Activity A >>
In the blog post on test-driven development, what feature does Joel offer as his example of excessive testing?
Activity B >>
Carry on the blog post about test-driven development from the point at which it ends.

Page excerpt >>
I enjoy reading Joel On Software, and have started listening to the podcasts that he does with Jeff Atwood. It's a great distraction from my commute, particularly when Joel says something that's way over Jeff's head and Jeff goes off on a completely different topic. In general I agree with Joel's positions, but in the past few week's he's been slamming test-driven development and programming to interfaces.
In last week's podcast, about 40 minutes in, Joel gives an example of what he would consider excessive testing: a feature that will change the compression level used by the Fog Creek Copilot application. And his argument was that testing that feature would require actually comparing images under the different compression schemes, which was an enormous amount of work to simply verify that you can click a button.
At this point I realized that one of us doesn't understand test-driven development. And I don't think that it's me.
I will give Joel credit for one thing: he gave a good example of how not to write a unit test.
First, because what he's describing is an integration test. And I'll agree, there's usually little return from writing a test to demonstrate that clicking a single button changes the overall flow of a program in a predetermined way. Particularly if your approach to such a test involves validating the output of a library that you do not control.

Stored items
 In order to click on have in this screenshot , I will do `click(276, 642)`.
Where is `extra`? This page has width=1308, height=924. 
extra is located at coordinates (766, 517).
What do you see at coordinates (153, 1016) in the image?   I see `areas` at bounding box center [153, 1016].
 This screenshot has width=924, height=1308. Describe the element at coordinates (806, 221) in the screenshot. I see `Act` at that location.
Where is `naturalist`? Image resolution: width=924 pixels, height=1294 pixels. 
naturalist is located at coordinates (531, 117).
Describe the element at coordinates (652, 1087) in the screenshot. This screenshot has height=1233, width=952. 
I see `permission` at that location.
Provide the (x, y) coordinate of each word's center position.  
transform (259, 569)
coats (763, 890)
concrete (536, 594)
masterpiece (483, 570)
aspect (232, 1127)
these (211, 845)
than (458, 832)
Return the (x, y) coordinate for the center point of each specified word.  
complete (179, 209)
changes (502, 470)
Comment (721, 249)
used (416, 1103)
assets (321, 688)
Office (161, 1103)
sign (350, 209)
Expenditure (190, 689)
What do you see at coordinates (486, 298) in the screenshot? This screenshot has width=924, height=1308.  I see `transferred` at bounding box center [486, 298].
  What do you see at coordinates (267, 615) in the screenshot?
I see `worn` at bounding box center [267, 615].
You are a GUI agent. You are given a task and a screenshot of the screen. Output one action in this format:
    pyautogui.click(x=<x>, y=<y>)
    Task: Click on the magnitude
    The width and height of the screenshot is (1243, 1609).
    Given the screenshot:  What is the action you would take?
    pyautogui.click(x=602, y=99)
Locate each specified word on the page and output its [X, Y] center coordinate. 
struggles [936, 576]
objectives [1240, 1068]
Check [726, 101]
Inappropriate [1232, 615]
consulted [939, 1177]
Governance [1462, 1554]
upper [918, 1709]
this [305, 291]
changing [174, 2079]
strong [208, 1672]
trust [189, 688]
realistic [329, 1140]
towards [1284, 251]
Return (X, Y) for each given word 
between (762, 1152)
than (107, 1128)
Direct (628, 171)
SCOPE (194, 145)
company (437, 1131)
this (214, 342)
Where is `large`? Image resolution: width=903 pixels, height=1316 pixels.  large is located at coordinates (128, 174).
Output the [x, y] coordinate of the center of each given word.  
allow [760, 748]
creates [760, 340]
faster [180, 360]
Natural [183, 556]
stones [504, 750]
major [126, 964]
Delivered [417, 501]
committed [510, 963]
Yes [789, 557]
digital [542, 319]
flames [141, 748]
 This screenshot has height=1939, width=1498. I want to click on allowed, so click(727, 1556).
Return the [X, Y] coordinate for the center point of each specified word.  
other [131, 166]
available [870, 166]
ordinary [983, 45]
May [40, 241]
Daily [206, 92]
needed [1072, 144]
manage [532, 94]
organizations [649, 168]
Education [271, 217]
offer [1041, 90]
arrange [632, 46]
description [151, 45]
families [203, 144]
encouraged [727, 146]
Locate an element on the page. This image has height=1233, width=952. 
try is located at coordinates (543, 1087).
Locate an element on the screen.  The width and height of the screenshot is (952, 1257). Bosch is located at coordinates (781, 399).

Written response A >>
A feature that changes the compression level used by the Fog Creek Copilot application.

Written response B >>
But why does he need to do an end-to-end test to verify this one button?
I suspect it's because he doesn't partition the program's logic across a series of interfaces. Instead, clicking that button sets off a chain of explicit function calls that ultimately reaches to the other end of a TCP connection. And this is where the discipline of real unit tests comes in.
One of the underlying themes of test-driven development: if it's hard to test, it will be hard to use and maintain. Maybe not today, maybe not in the next revision, but at some point all of those strands of untestable code will wrap themselves into tangled mess. And one way to make code easy to test is to create boundary layers in your application: the two sides of a boundary are easier to test than the whole.
For Joel's example, my first thought is that such a boundary could be created by introducing an object to hold configuration data. On one side of this boundary, the GUI sets values in the configuration object; on the other, the internals use those values to configure the actual libraries. Introducing that single object will improve testability, even without unit tests.
How is the application tested today? I'm guessing that the tester sets a few configuration options, makes a connection, and visually inspects the result. This accomplishes two things: verification that the GUI controls are actually hooked up to something, and verification that the controls have some effect. But why should the former be tied to the latter?
Once you have a configuration object, GUI testing is simply a matter of adding logging statements to that object. You click a button, you should see the appropriate log message. While you could automate those tests, there's no reason to do so. Without the overhead of actually making a connection, any rational number of controls can be manually validated in a matter of minutes.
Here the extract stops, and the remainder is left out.